The work is technically well done and cover an important branch of analytical chemistry (a selective and very sensitive determination of copper(II)). However, while reading this manuscript I have found one very important question.

The main question to this material: the authors need to explain in more details what is the advantage of the method they have developed. A tremendous amount of papers (including the last 3-4 years) is devoted to the selective colorimetric determination of copper ions by complexation with different organic molecules. Moreover, in many articles, the limit of detection (LOD) of copper is much lower than in the present work (up to 10 times).  Some of the early works (but by no means all of them!) are summarized in Table S1. However, the present article does not compare the original results with earlier papers. Also, the authors have lost some other important publications in the Introduction and Discussion section. These papers include rather different but very effective systems for the selective colorimetric determination of copper ions. See, for example, the following references:

- Meijun Li, Xiaoxuan Huang, Haili Yu, Materials Science and Engineering: C, 2019, Vol. 101, P. 614-618, https://doi.org/10.1016/j.msec.2019.04.022

- Zahra Shojaeifard, Bahram Hemmateenejad, Mojtaba Shamsipur, Raheleh Ahmadi, Journal of Photochemistry and Photobiology A: Chemistry, 2019, Vol. 384, 112030, https://doi.org/10.1016/j.jphotochem.2019.112030

- Xiaogen Chen, Qiujun Lu, Dan Liu, Cuiyan Wu, Meiling Liu, Haitao Li, Youyu Zhang, Shouzhuo Yao, Microchimica Acta, 2018, Vol. 185, 188, https://doi.org/10.1007/s00604-018-2720-y

- Gopi Kalaiyarasan, James Joseph, Analytical and Bioanalytical Chemistry, 2019, Vol. 411, P. 2619–2633, https://doi.org/10.1007/s00216-019-01710-8

- Asadollah Mohammadi, Behzad Khalili, Aida Saberi Haghayegh, Spectrochimica Acta Part A: Molecular and Biomolecular Spectroscopy, 2019, Vol. 222, 117193, https://doi.org/10.1016/j.saa.2019.117193

- Yuanyuan Cao, Yingnan Liu, Fan Li, Shuwen Guo, Yuhang Shui, Hanyue Xue, Li Wang, Microchemical Journal, 2019, Vol. 150, 104176, https://doi.org/10.1016/j.microc.2019.104176

- Leila Khoshmaram, Masoud Saadati, Ali Karimi, Analytical Methods, 2020, Vol. 12, P. 3490-3498, https://doi.org/10.1039/D0AY00706D

Moreover, the Cu(II) chemosensor based on quinoxaline and naphthaldehyde based Schiff base (QNH) has already been proposed by another group (the ref. [14b]). The authors need to explain the importance of their system. Without more extended discussion and comparison with previous results, this material looks fragmented and does not bring new inside this theme.

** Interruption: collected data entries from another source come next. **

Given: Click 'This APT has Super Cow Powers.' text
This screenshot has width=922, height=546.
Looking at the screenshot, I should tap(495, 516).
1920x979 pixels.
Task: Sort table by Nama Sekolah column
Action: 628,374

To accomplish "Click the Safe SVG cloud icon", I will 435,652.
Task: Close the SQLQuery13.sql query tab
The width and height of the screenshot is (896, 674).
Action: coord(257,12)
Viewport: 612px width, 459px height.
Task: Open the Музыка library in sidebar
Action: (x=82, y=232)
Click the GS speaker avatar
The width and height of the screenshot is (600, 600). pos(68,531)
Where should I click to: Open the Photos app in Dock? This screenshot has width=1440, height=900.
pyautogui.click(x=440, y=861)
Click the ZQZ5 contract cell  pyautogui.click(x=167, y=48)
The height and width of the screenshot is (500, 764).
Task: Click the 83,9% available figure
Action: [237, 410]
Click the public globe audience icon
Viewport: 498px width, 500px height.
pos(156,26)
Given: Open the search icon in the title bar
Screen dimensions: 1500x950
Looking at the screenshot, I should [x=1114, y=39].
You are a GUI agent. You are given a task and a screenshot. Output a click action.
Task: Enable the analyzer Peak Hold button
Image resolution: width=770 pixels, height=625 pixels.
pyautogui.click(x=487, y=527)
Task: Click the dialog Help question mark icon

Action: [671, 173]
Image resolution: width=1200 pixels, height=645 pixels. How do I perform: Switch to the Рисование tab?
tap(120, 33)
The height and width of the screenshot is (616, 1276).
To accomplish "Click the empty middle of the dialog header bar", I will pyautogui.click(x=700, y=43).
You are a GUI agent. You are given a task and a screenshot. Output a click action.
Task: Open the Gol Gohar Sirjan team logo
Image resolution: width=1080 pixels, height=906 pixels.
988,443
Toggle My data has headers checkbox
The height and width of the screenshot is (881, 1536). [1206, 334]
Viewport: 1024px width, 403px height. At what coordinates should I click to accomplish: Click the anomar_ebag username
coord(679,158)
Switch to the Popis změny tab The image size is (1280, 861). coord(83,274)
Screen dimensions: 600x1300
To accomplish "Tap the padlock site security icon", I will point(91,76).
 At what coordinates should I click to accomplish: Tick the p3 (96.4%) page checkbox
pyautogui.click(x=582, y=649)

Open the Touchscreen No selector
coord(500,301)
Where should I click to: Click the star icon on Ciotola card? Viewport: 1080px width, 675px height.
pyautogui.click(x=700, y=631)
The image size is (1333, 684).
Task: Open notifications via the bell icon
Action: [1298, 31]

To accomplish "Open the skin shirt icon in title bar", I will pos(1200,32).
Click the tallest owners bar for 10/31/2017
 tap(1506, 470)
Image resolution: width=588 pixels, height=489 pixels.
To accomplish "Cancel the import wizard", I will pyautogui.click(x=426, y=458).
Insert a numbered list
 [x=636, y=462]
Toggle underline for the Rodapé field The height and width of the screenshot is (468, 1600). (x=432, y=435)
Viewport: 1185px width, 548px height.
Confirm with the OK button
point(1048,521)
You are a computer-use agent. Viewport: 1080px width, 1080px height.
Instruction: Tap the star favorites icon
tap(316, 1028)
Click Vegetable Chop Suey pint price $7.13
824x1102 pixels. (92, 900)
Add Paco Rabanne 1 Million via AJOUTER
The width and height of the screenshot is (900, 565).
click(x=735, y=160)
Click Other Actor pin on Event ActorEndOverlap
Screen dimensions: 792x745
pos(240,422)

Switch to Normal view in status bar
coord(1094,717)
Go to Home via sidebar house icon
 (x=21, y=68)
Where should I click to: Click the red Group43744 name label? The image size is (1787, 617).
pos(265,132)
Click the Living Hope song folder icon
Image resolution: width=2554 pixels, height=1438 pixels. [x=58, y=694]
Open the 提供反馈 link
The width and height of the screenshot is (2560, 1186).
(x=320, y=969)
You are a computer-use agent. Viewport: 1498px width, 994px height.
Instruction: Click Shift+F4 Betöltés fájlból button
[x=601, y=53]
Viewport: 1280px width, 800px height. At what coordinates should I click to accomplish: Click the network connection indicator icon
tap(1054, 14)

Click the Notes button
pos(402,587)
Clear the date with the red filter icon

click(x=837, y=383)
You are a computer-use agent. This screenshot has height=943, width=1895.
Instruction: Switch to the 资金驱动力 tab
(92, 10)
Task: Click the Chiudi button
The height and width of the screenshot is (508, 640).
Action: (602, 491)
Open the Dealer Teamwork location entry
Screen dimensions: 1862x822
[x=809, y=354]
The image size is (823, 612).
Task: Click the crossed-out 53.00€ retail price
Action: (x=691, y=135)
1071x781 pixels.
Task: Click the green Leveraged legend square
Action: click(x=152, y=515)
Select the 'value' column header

Some other technical moments:

1. The ESI−MS spectrum of QNH (Fig. S3) contains a number of peaks with m/z much higher than the value for a molecular ion. It should be explained! At present, it looks like the sample is not pure. The difference of the found carbon and nitrogen content in the elemental analysis (page 8, lines 288-289) from the calculated values may also say about some impurities in the sample.

2. Authors say that "Elemental analyses for C, H and N were per-249 formed on a Perkin–Elmer 2400 II analyzers." (page 7, lines 249-250). However, on page 8, the lines 288-289, the elemental analysis is given as the following: "Anal. calc. for C26H16N4O : C, 77.99; H, 4.03; N, 13.99; O, 4; Found : C,77.2; H,4.02; N,13.1; O,4" The oxygen content was also determined? If yes, then how?

3. The X-ray experiments seem to be of very low quality. For example, R1 and wR2 values [I > 2σ(I)] are 0.1034 and 0.3079 for the crystallographic data for QNH!, and 0.1842, 0.4651 for QNH + Cu(II)! GOOF is more than 2 for the second experiment. From this point of view, the discussion about bond lengths etc. (page 2) looks like speculation. The accuracy of Cg∙∙∙Cg distances like 3.7606(10)Å does not matter. Please check! For a more detailed evaluation of the quality of X-ray experiments,  the authors should provide cif-files and check-cif results for future consideration.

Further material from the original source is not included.